▶ Document text:
---------------

= International Fingerprint Research Group =

The International Fingerprint Research Group (IFRG) is forensic identification researcher group that gather together to exchange scientific knowledge in forensic identification.

The IFRG is regrouping the most active researchers in the world in the forensic identification field and was founded in September 1974. IFRG conferences are attended through personal invitations only.

==Foundation and principles==
The International Fingerprint Research Group (IFRG) is regrouping every second year to discuss and investigate various aspects of fingermark evidence, including development techniques and fingerprint identification. The IFRG strives to gather together researcher under the Gordon Research Conferences principles, encouraging formal and informal exchanges, where international representatives present and discuss frontier research in the biological, chemical, and physical sciences, and their related technologies. It also support integration of young scientist in the field.

---------------

▶ Data provided:

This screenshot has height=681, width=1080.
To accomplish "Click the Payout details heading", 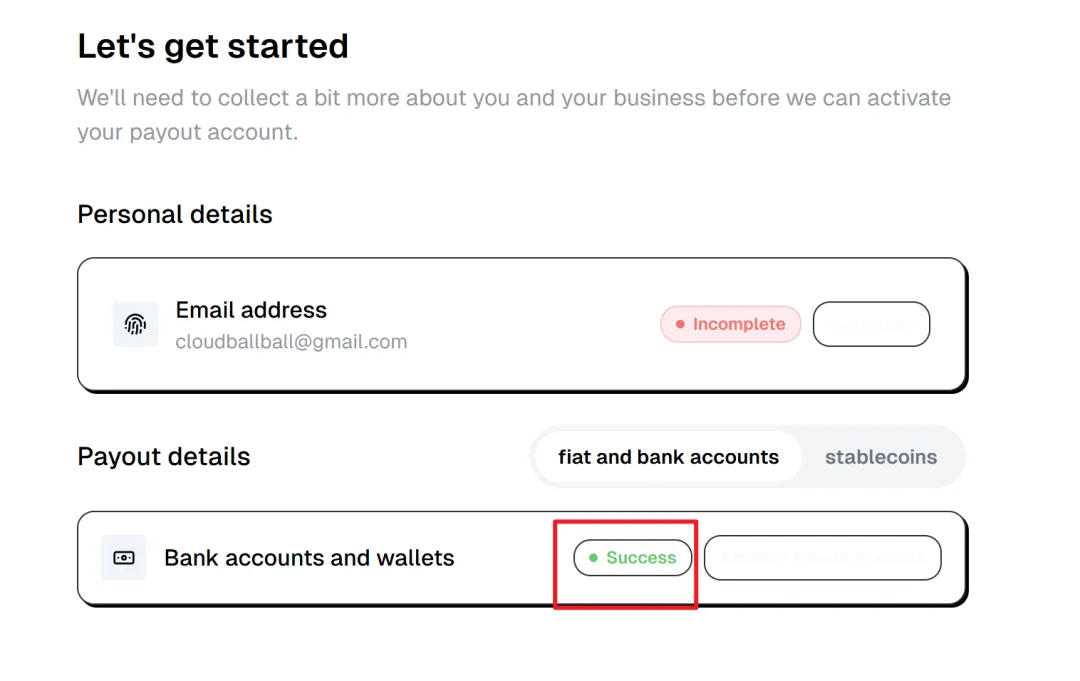I will coord(164,457).
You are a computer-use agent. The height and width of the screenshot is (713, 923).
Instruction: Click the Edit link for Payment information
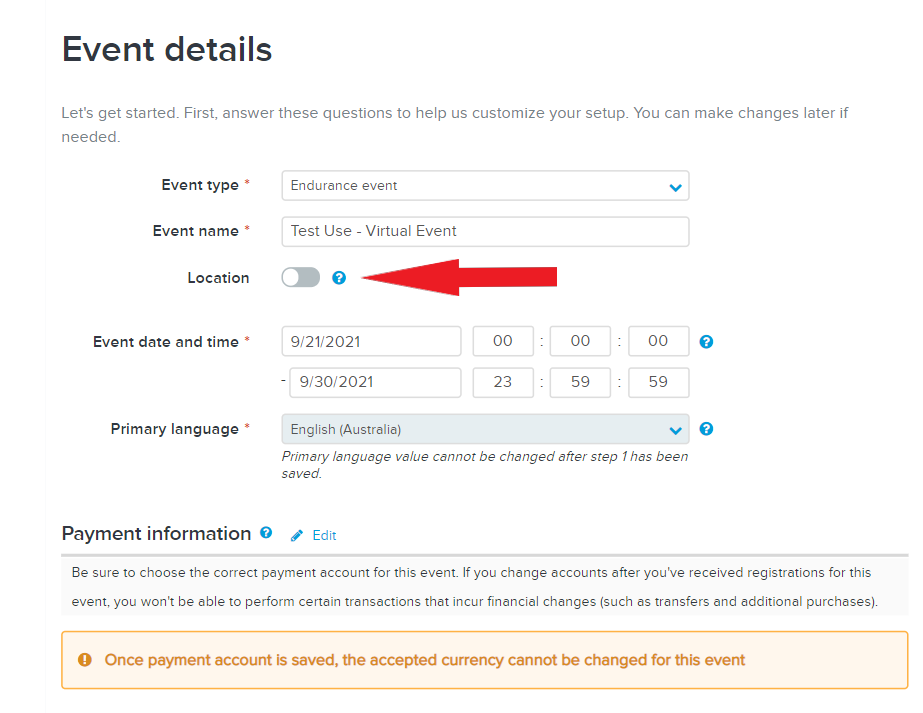pos(324,535)
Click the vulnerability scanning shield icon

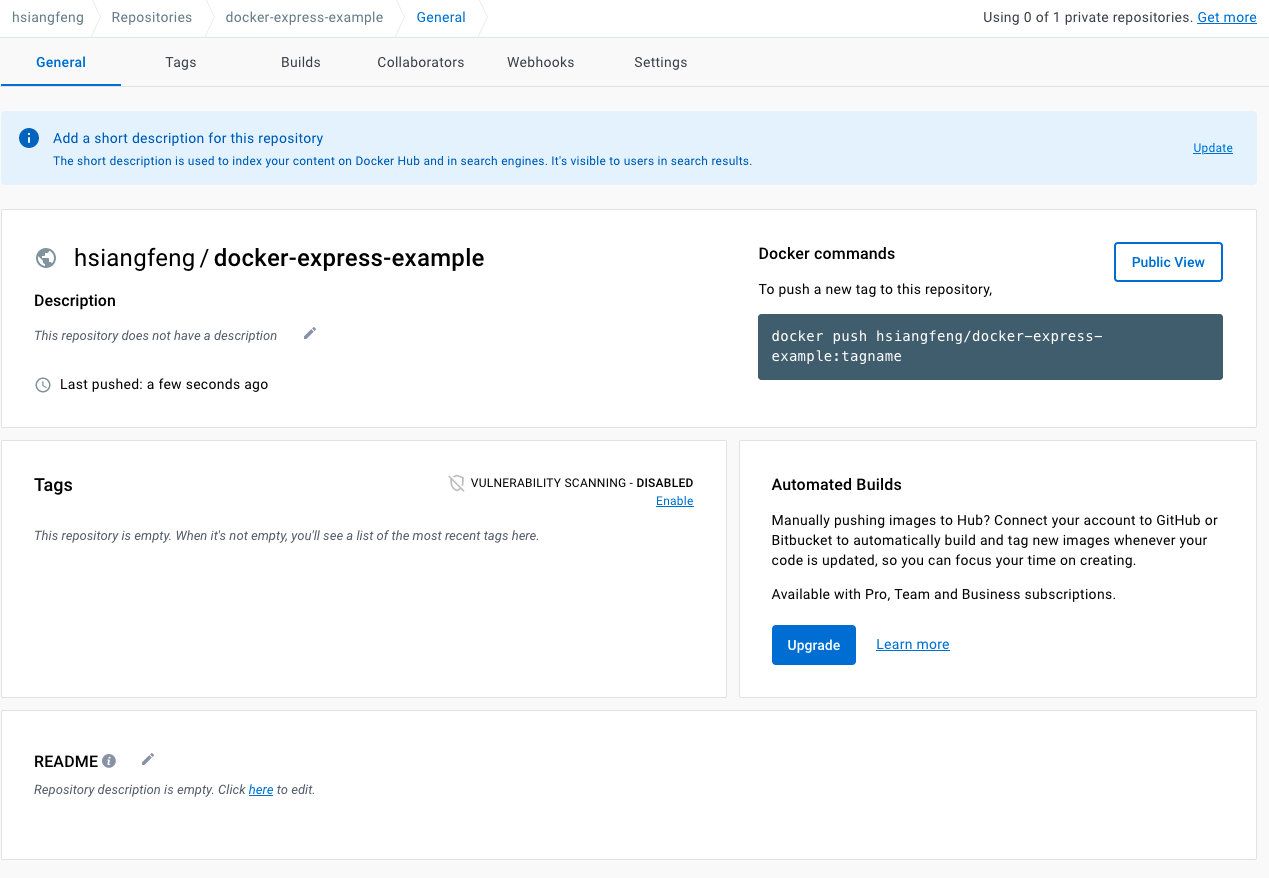coord(457,483)
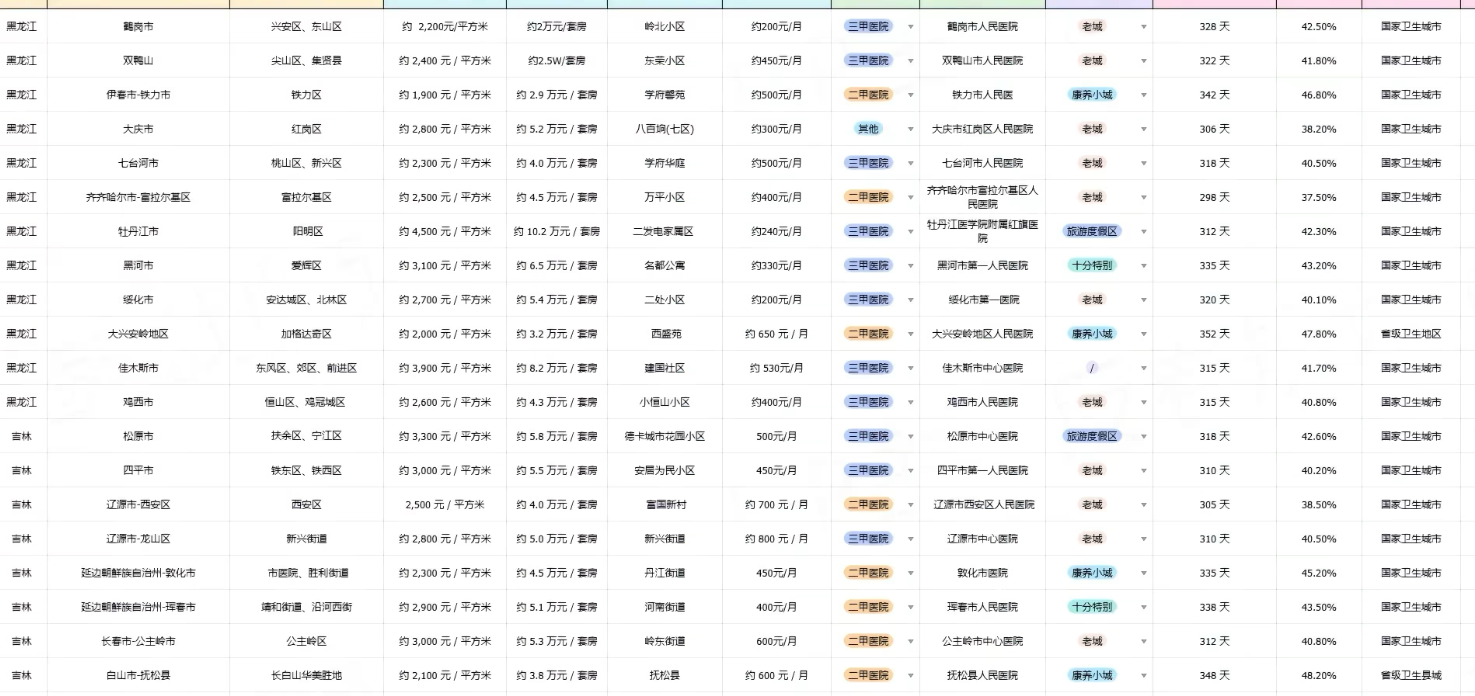Click the 352 天 cell
Screen dimensions: 1475x696
(1214, 334)
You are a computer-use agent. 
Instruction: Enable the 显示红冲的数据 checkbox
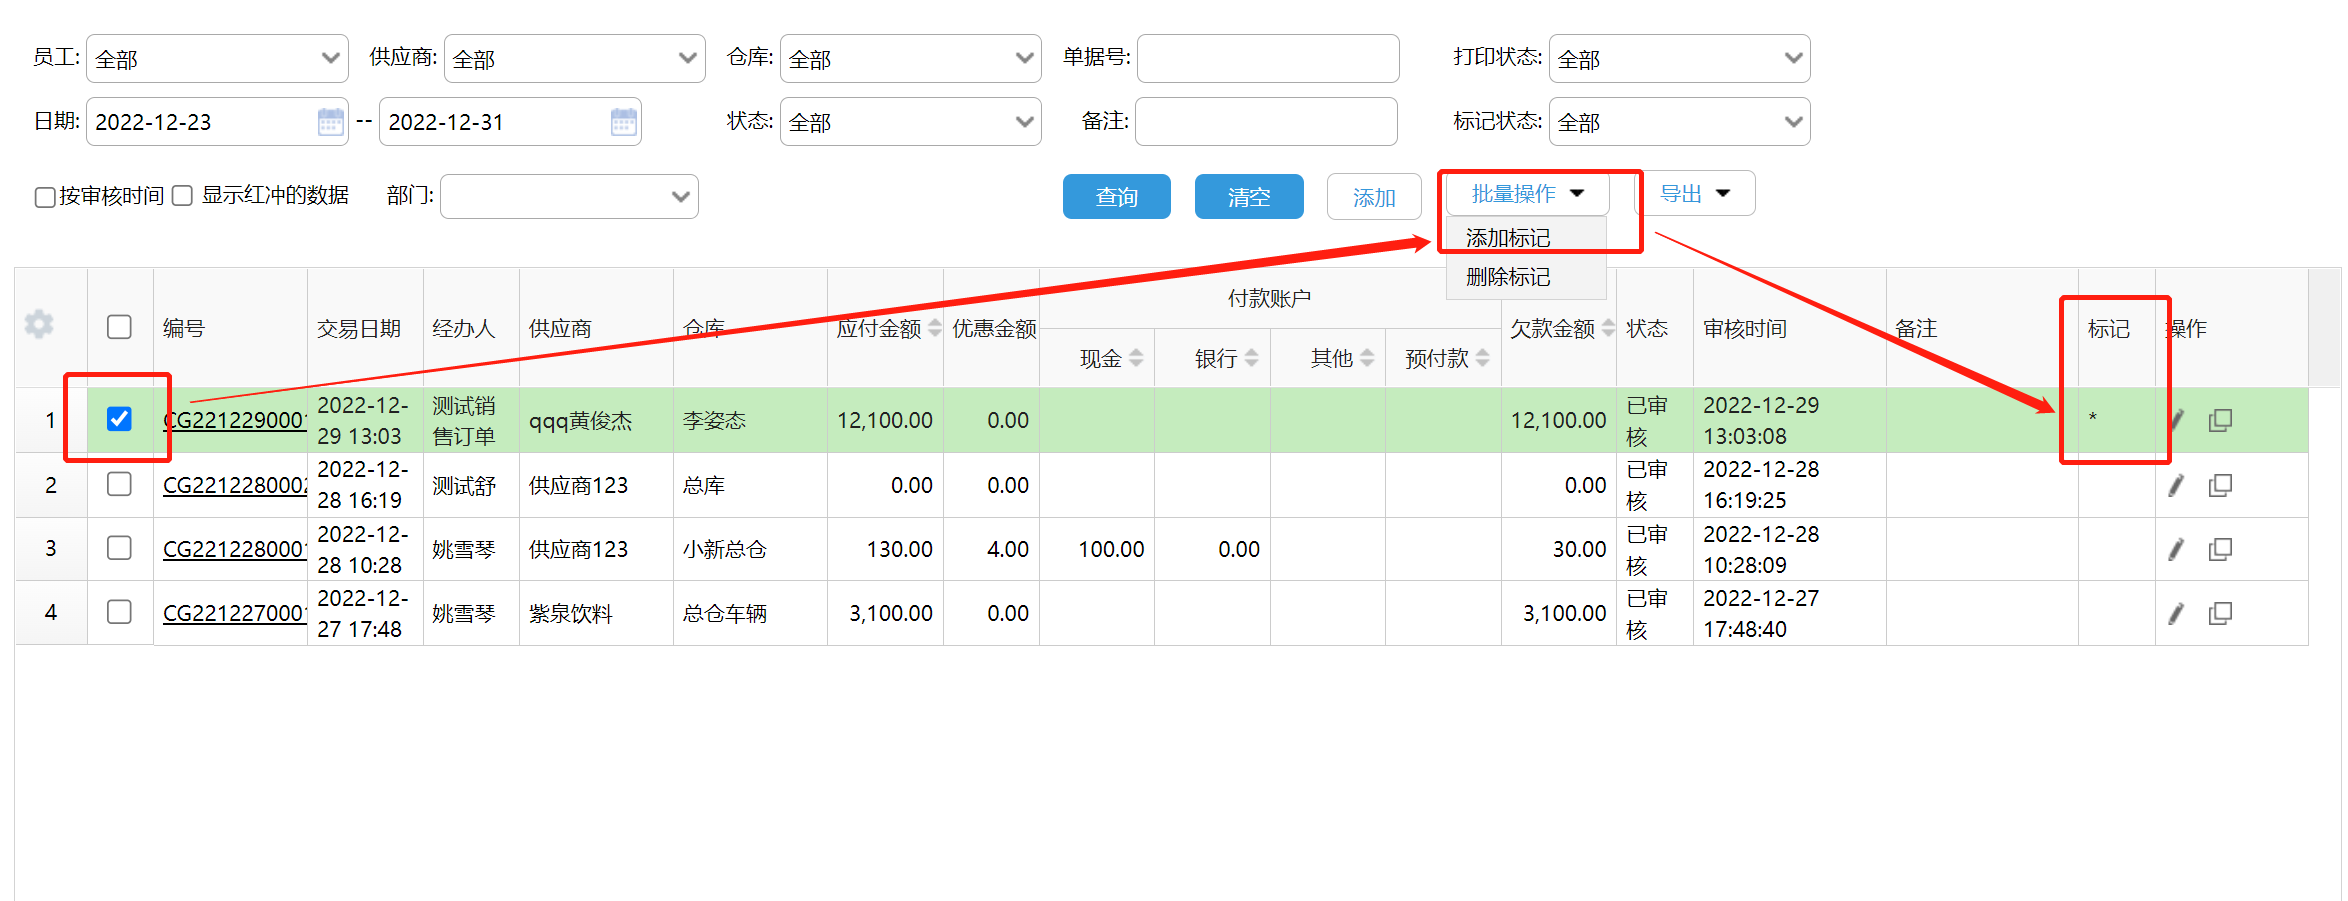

---------------

▶ Task directions: Carry the International Fingerprint Research Group article forward from its final sentence. The listing above is separate from the article on the International Fingerprint Research Group.

▶ Solved exercise:
==Conferences==

- 1974 - London, UK
- 1984 - London, UK
- 1987 - Quantico, USA
- 1988 - Washington D.C., USA
- 1991 - Washington D.C., USA
- 1993 - Washington D.C., USA
- 1995 - Ne’urim, Israel
- 1996 - Hertfordshire, UK
- 1999 - Ottawa, Canada
- 2001 - Naurod, Germany
- 2003 - Hertfordshire, UK
- 2005 - The Hague, The Netherlands
- 2007 - Canberra, Australia
- 2009 - Lausanne, Switzerland
- 2011 - Linköping, Sweden
- 2013 - Jerusalem, Israel
- 2015 - Patiala, India
- 2017 - Beijing, China
- 2019 - Sheffield, UK
- 2021 - Postpone COVID
- 2023 - The Hague, Netherlands

== Documentation produced ==

The IFRG produce the following documentation:

- “Guidelines for the Assessment of Fingermark Detection Techniques,” Journal of Forensic Identification, vol. 64, pp. 174–200, 2014.